DIRECTIONS FOR THIS TASK:
Copy the records word for word from their first line through the line containing "pyautogui.click(x=144, y=96)", including that line.

DATA SUPPLIED:
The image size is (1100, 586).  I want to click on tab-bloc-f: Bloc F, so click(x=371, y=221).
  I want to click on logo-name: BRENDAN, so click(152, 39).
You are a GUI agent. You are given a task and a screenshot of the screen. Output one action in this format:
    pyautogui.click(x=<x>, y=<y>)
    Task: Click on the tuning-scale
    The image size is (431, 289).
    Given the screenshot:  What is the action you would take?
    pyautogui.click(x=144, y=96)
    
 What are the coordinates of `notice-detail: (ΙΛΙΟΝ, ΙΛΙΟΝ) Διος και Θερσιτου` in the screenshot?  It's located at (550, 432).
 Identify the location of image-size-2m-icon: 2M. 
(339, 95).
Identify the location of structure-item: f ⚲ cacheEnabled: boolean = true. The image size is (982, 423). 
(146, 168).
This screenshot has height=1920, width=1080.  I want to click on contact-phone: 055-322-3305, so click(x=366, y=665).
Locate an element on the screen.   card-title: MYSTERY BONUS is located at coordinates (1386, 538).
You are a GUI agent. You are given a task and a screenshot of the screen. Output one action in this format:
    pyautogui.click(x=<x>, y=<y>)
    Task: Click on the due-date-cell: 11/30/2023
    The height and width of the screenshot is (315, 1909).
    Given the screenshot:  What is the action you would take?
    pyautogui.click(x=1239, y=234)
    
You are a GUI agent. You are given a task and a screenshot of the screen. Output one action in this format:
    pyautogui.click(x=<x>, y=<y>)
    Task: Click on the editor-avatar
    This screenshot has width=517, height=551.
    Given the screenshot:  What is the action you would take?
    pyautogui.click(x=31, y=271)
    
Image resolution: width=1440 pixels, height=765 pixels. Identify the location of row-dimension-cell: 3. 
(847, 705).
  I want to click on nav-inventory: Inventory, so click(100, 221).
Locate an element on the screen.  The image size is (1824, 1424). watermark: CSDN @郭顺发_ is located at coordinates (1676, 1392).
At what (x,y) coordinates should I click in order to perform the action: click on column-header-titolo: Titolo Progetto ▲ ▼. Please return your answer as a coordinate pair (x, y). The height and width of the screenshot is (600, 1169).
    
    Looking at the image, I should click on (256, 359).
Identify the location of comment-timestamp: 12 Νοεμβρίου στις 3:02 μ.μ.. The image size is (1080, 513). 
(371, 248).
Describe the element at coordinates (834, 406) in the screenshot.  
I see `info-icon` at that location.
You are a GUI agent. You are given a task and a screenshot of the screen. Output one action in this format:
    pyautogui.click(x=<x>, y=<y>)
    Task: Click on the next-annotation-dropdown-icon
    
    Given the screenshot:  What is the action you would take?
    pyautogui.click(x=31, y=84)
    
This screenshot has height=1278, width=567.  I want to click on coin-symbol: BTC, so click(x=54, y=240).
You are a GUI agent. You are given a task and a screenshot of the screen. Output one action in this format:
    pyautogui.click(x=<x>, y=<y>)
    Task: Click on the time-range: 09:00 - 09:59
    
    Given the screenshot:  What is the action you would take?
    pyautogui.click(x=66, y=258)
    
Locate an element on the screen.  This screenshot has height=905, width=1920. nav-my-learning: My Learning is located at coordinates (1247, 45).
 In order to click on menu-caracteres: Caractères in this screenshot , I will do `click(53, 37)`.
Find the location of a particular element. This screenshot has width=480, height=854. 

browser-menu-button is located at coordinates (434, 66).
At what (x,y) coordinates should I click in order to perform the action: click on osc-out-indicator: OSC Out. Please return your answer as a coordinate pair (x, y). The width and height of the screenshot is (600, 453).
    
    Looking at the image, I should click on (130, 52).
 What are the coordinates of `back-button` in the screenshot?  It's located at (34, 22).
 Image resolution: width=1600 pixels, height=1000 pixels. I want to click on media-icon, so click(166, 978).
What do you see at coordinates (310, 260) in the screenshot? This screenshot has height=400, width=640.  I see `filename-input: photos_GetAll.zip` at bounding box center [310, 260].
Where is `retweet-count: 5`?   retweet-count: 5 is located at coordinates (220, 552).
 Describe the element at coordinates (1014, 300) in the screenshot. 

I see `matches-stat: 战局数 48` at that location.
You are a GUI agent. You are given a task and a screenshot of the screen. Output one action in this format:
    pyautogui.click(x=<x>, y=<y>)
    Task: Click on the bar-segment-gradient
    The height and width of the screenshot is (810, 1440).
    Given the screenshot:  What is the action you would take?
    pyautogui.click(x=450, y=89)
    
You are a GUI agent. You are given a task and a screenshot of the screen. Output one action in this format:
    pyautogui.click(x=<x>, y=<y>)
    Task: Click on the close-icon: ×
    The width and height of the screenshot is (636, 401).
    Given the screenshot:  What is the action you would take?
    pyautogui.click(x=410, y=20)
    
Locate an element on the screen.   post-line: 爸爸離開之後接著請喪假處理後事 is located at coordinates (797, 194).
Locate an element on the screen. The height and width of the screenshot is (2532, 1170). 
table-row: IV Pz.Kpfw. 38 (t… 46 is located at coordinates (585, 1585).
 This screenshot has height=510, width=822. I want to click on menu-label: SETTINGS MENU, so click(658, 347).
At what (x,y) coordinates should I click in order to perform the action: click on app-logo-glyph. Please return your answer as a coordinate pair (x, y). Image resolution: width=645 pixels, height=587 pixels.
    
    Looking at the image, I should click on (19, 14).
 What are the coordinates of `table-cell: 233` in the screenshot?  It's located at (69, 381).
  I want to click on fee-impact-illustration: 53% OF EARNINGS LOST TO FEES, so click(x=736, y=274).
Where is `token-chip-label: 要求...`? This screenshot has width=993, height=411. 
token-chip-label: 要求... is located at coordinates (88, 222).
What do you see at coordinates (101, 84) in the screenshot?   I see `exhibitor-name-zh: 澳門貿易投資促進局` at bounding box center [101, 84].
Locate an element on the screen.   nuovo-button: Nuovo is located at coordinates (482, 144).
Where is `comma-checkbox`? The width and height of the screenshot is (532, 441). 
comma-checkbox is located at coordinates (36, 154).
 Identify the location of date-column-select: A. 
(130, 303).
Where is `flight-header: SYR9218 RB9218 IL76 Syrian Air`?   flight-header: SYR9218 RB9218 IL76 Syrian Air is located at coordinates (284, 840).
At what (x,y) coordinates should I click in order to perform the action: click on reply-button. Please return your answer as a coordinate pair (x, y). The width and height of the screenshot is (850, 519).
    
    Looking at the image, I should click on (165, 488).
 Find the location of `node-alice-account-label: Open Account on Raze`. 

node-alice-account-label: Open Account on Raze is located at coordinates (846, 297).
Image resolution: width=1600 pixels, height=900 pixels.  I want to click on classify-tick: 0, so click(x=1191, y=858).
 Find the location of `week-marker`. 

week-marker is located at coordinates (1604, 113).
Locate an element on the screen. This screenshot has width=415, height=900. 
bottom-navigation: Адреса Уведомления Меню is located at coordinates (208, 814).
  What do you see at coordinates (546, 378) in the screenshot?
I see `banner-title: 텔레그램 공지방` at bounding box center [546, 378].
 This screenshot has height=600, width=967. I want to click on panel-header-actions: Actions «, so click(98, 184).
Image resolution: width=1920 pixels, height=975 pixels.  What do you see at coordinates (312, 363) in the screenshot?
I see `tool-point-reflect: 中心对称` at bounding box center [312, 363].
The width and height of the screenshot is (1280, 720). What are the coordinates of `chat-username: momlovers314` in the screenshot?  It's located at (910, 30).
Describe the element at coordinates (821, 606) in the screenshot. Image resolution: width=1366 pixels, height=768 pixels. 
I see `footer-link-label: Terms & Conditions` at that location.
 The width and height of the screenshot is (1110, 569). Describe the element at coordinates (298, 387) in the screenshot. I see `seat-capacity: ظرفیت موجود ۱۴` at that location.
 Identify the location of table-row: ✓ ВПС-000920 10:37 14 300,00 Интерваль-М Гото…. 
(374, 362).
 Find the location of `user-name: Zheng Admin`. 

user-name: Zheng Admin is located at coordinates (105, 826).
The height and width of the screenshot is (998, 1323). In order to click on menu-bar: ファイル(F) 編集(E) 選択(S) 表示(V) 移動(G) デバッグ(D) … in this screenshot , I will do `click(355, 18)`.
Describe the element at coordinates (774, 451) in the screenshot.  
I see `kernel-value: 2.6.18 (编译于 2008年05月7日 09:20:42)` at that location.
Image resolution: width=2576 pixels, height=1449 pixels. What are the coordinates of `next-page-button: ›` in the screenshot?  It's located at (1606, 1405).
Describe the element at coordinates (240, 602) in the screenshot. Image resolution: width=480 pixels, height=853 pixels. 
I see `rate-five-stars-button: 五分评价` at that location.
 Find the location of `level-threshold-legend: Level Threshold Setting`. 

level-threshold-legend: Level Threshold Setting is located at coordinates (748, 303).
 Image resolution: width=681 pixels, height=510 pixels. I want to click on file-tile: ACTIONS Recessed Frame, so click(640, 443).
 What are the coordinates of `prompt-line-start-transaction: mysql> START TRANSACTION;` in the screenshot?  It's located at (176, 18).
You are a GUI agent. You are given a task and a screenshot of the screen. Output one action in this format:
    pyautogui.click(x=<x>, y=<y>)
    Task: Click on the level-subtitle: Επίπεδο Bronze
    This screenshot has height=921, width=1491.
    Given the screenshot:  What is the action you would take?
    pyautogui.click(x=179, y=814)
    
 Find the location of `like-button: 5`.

RESPONSE TO THIS TASK:
The image size is (1100, 586).  I want to click on tab-bloc-f: Bloc F, so click(x=371, y=221).
  I want to click on logo-name: BRENDAN, so click(152, 39).
You are a GUI agent. You are given a task and a screenshot of the screen. Output one action in this format:
    pyautogui.click(x=<x>, y=<y>)
    Task: Click on the tuning-scale
    The image size is (431, 289).
    Given the screenshot:  What is the action you would take?
    pyautogui.click(x=144, y=96)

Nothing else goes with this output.